Inverse Problems: Perspectives in Learning Theory |
April 16th, 2009 |
On April 16, 2009 Lorenzo Rosasco from MIT will be delivering a lecture entitled “Inverse Problems: Perspectives in Learning Theory“.
Location: 2237 French Family Science Center
Time: 4:30pm
Abstract: Learing from examples refers to systems that are trained, instead of programmed, with a set of examples. In recent years machine learning techniques have been shown to be useful in a variety of application domains and especially for the analysis of complex high dimensional data sets, such as those found in computer vision or bioinformatics. At a high level the problem of learning can be seen as an inverse problem, where one is interested to recover a model from measurements.

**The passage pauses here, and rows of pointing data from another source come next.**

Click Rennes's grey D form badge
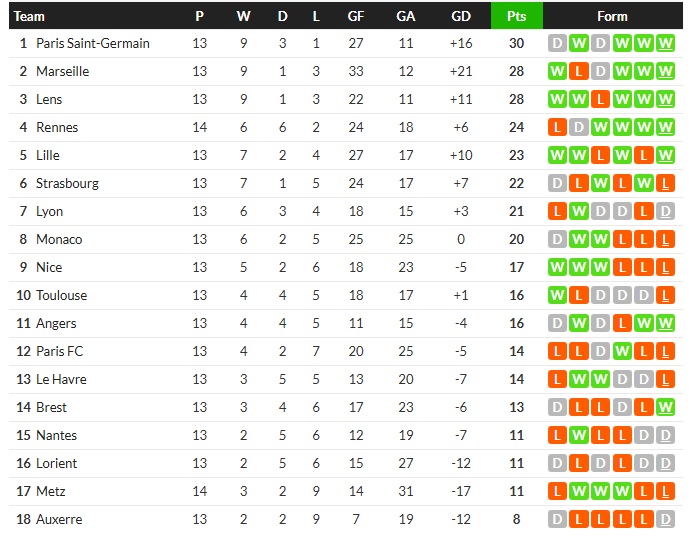 (578, 127)
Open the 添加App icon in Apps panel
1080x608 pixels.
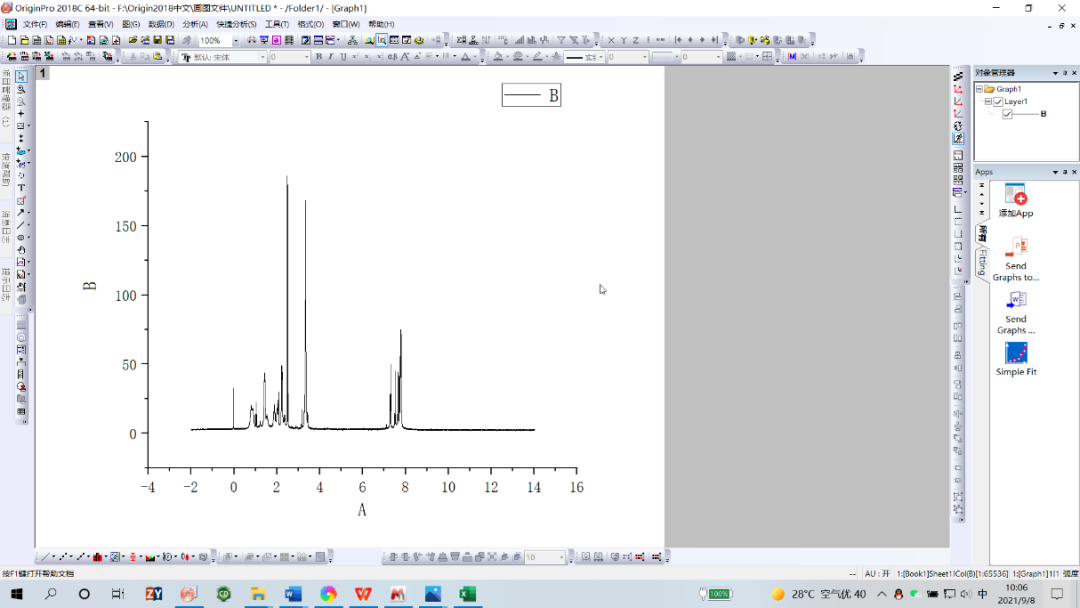tap(1016, 200)
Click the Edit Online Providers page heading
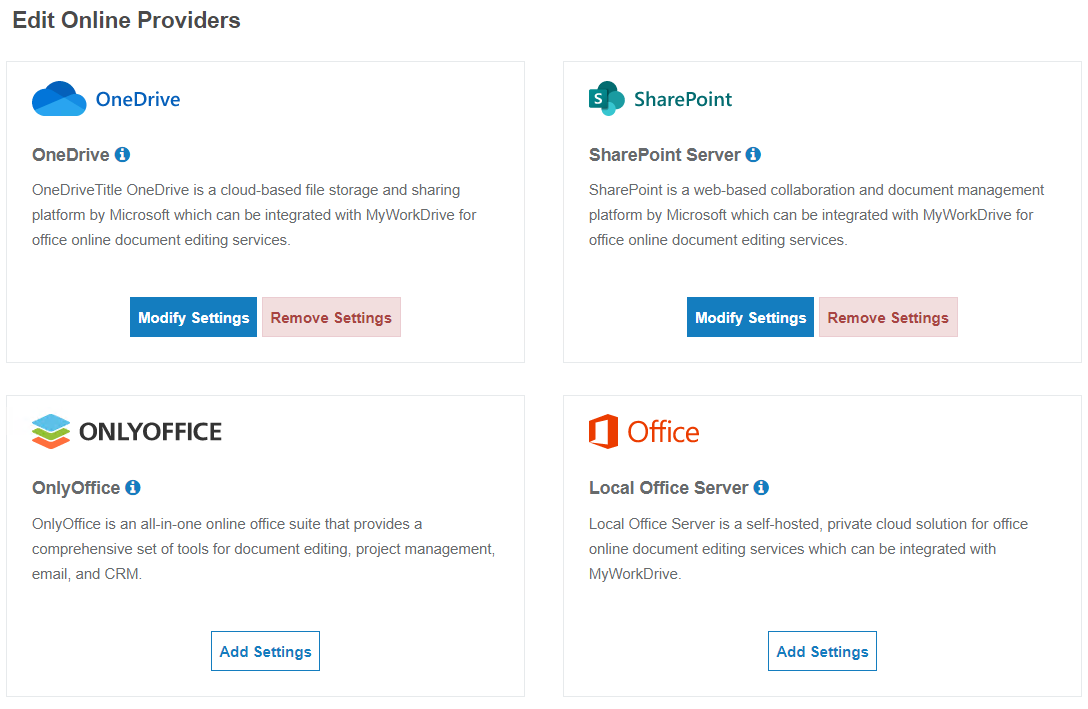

However, a further look shows that the two mathematical frameworks seem quite different, as are the requirements: generalization in learning and stability in inverse problems. In this talk we show that in fact the connection between inverse problems and learning goes beyond a simple analogy. If we assume the functions of interest belong to a Hilbert space where functions can be point-wise evaluated, we can cast the problem of learning as an inverse problem defined by a compact linear operator. Building on such connections we can show that different learning principles such as risk penalization, early stopping or lower dimensional projection can be seen as different instances of a general principle. Their analysis builds on operator theoretic results used in inverse problems as well as concentration inequalities for random matrices to deal with the stochastic setting typical of learning.